The only other thing I noticed installing the SlikStik joystick handles on the Happs Competition base is that the plastic "shield" on the top isn't as snug around the shaft as it was with the Competition handle. There is enough of a gap that you can see down into the mounting hole if you look at the right angle. This is just a minor style nit, however, and it doesn't affect gameplay in the least. With the Happs Perfect 360 base, the fit between the joystick and the shield was perfect.
Once the SlikStik joystick handles are installed, you've got a nice, shiny addition to your control panel, one that gives it a tough, industrial look. Something unusual about these handles is the fact that they seem immune to fingerprints — no matter how many times I held or touched the surfaces, I never saw any fingerprints or smudges. I have no idea why this would be, but it's very nice.
Of course, all the good looks in the world aren't going to make these joystick handles a worthwhile upgrade if the gameplay isn't up to snuff. So how do these heavy steel joystick handles affect gameplay? How do they "feel" in use?

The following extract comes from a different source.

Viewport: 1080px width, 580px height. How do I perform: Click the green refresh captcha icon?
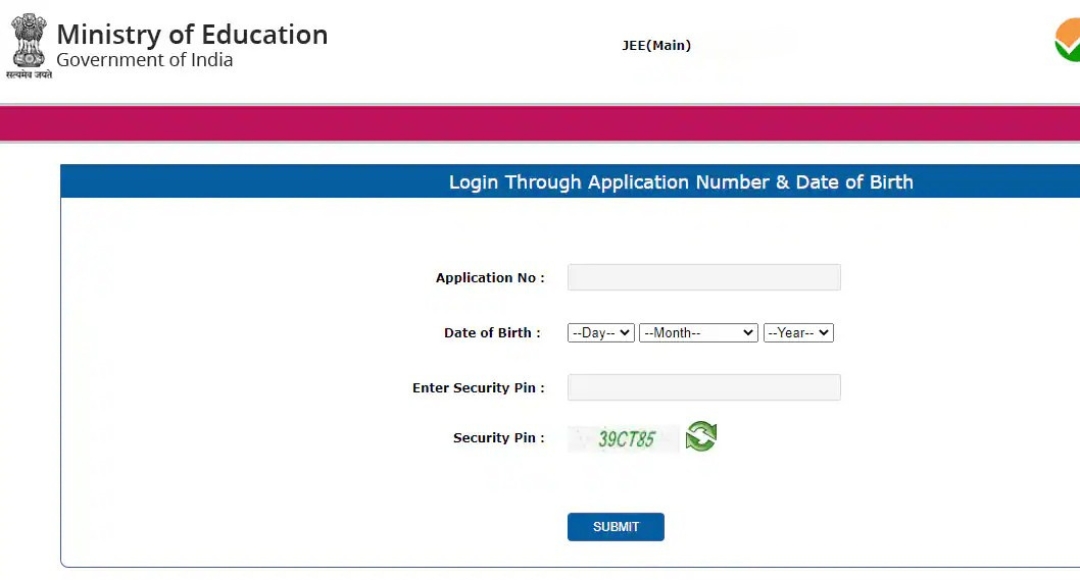(701, 437)
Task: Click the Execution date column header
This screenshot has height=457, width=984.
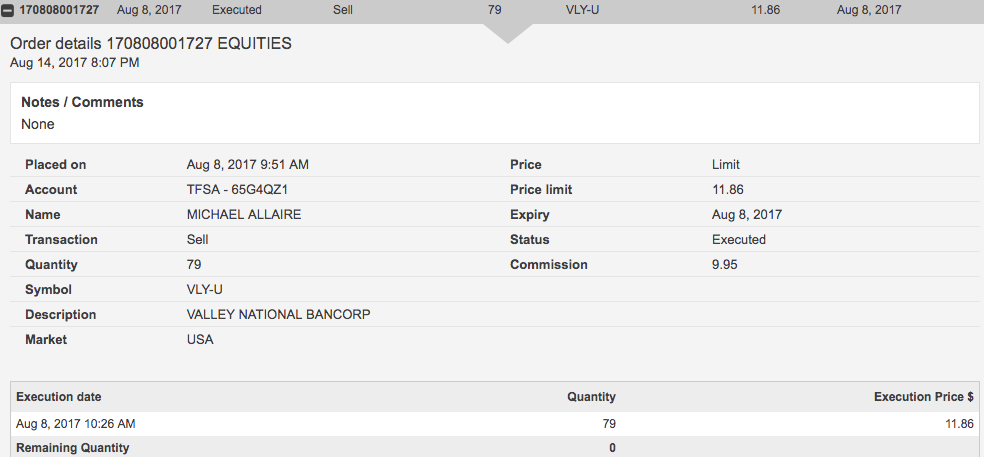Action: [59, 397]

The first thing I noticed when trying out the joysticks on Happs Competition bases was was how "loose" they felt. It was very easy to move the joysticks, but they didn't return to the center, or neutral, position as quickly as the lighter original handles. I didn't like the feel. It really felt like I was playing with broken joysticks, ones that had the springs worn out from years of abuse.
SlikStik now provides strong replacement springs to counteract this problem. You simply unscrew the joystick base and replace the spring, which really does counter the loose feeling. The Happs Perfect360 joysticks use much stronger springs to begin with, so there was never a loose feeling to begin with.
In using the joysticks, I originally didn't notice much difference in gameplay, until I noted how easy it was for me to to shoot diagonal shots in Robotron, or how smoothly I could circle my way around an incoming wave of shots in DoDonPachi. I was getting a lot more accurate placement and movement in games, especially in games that used a lot of circular joystick motions.
These joysticks are 1/4" taller than the standard handles, something you don't notice immediately, but I suspect it's also something that may have an influence on gameplay.
The pear-top handle shape is also a big plus — it fits wonderfully in my palm, and was easy to grip. The ball-top shape is a bit big for my preference, but I need to give it some more time to adjust to the feel — it certainly gives you a lot to hold onto!
I suspect that both of these joystick handle types may help reduce the infamous "Robotron Blisters" I always used to get after a grueling Robotron gaming session. I'll have to report back after playing Robotron non-stop for a few hours...
So, are they worth the money? Overall, yes. (See, that was easy!) At $25 apiece, they're not cheap, but it's a reasonable price for what you get. If you're looking for a stylish and unique addition to your arcade control panel, the SlikStik stainless steel joystick handles are worth your consideration.